→ WRITTEN EXERCISE
Collect each line of the material below that contains the word "Open".

-- Start of TASK INPUTS --

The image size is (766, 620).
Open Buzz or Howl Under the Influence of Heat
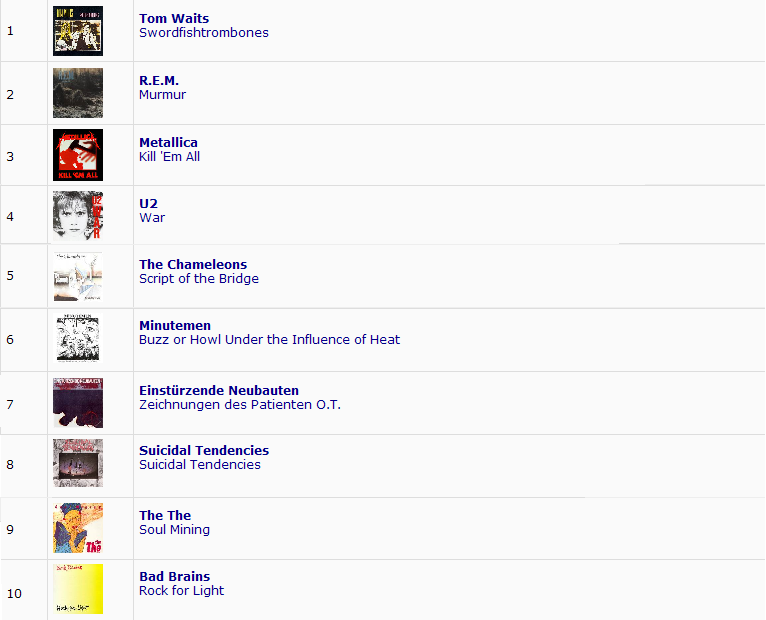pyautogui.click(x=269, y=340)
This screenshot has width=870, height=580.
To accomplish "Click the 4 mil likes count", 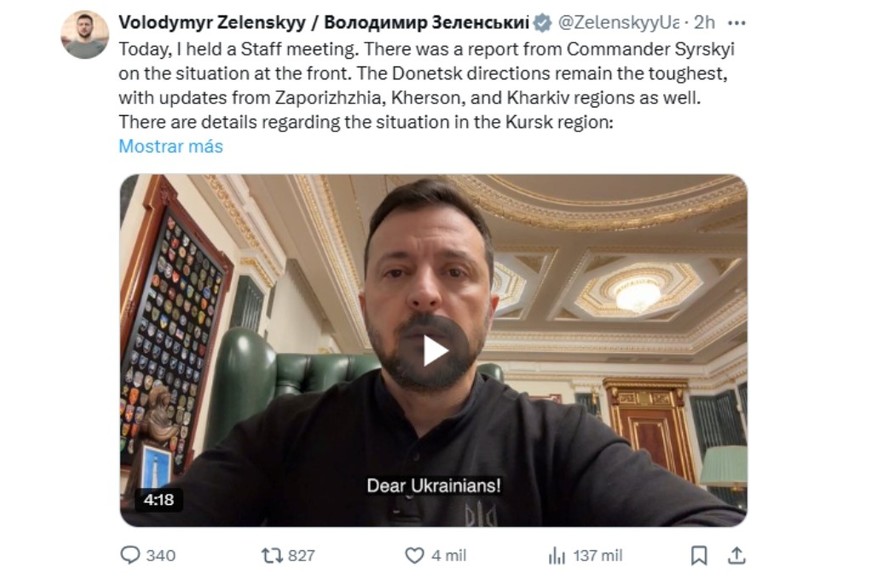I will tap(448, 556).
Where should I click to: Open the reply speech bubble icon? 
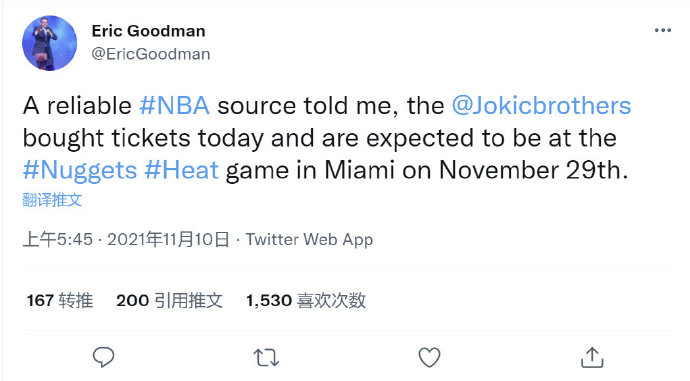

-- End of TASK INPUTS --

→ SOLUTION
Open Buzz or Howl Under the Influence of Heat
Where should I click to: Open the reply speech bubble icon? 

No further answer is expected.